The Annaturm on the Bröhn (at 405 m above sea level the highest point in the Deister) is located directly on the Kammweg, an ancient traffic route on the back of the Deister, where stones from the 16th and 17th centuries can still be found.
After the survey of the Kingdom of Hanover, suggested by the mathematician Prof. Carl Friedrich Gauß, was approved in 1820, the Anna Tower was built in 1833/34 as a wood-iron construction at the instigation of Gauß as a trigonometric measuring point on the Bröhn in the Deister, from which he himself In 1834 he carried out land surveys (Gaussian land survey). A device he newly developed (heliotrope) was used for triangulation. Today the Gaußstein, which bears the letters G for Gauß and M for Captain Müller, with which Gauß carried out the measurements, is still a reminder of this time in our garden terrace.

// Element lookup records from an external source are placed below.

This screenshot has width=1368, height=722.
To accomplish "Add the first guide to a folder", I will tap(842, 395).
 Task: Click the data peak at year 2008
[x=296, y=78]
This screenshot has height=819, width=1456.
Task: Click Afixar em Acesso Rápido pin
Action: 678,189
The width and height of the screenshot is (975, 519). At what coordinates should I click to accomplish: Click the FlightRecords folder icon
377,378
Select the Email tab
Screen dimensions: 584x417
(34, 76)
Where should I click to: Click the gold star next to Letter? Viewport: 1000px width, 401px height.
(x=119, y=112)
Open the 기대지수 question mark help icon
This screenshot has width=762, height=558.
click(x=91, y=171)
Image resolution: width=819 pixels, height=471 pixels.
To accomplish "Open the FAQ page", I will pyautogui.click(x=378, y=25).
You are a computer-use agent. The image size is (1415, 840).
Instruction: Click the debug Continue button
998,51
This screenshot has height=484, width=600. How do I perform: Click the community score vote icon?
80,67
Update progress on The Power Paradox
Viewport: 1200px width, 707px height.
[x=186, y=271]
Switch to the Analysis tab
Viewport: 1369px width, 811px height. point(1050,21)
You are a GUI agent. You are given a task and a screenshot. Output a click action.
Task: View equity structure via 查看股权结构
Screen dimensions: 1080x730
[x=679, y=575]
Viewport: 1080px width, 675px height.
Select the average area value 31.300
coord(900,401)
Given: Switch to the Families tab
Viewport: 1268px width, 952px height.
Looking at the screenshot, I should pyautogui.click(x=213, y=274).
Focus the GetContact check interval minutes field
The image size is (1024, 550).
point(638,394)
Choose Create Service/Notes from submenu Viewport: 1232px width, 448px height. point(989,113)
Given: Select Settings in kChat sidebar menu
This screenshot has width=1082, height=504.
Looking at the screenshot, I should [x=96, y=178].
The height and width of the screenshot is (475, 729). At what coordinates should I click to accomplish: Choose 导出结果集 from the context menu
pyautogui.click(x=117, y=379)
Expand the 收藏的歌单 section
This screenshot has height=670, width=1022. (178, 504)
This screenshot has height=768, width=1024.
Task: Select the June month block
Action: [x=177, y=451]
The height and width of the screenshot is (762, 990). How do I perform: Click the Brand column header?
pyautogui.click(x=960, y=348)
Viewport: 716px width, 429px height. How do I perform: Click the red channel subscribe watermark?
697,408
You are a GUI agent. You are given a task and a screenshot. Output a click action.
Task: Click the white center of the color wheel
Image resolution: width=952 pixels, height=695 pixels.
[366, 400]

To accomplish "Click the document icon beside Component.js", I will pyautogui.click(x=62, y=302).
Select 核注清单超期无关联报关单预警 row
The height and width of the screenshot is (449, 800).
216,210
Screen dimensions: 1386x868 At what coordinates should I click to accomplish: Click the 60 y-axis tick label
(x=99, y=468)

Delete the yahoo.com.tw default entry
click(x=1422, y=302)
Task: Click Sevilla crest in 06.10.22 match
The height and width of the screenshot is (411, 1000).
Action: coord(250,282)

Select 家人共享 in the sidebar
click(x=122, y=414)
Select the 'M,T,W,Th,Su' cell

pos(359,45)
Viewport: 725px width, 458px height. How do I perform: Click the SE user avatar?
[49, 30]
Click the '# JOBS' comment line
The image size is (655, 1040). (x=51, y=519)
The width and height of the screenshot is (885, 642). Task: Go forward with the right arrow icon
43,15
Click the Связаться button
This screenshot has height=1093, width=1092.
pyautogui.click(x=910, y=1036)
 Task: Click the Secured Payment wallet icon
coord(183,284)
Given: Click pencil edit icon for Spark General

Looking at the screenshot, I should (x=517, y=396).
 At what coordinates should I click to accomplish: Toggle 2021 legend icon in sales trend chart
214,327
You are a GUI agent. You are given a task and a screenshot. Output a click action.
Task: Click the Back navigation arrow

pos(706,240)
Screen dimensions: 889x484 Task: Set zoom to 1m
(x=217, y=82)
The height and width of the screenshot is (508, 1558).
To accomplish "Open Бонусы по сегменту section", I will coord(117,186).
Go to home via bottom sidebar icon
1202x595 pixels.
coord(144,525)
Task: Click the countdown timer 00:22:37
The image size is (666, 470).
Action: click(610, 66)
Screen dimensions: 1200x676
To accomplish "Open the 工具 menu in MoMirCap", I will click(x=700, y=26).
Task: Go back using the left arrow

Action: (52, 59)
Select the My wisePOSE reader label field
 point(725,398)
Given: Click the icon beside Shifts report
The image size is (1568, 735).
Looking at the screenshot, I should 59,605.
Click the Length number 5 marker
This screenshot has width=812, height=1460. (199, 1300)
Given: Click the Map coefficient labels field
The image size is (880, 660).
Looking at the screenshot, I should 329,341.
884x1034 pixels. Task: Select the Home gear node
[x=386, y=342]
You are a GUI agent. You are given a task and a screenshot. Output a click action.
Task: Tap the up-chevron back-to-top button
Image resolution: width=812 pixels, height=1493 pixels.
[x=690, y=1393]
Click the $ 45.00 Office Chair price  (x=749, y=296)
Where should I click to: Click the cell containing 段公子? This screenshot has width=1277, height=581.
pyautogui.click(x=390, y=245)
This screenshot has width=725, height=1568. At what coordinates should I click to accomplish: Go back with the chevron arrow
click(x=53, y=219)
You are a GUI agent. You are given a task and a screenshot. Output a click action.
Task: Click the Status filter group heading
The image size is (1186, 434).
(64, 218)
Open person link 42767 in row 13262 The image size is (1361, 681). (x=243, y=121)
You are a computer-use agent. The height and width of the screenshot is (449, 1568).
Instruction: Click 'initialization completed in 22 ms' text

Over the course of history, new towers were rebuilt or rebuilt in 1867 and 1879 using different materials. The third tower was christened with the name Anna, the wife of master bricklayer Ernst Braun from Hanover.
Additional towers were built in 1888 and 1904 (now made of steel). The fifth tower, built in 1904, was used as an air traffic control tower during the Second World War. At the end of the war an attempt was made to destroy it, but the explosion failed. From 1947 it served as a telecommunications tower for the post office.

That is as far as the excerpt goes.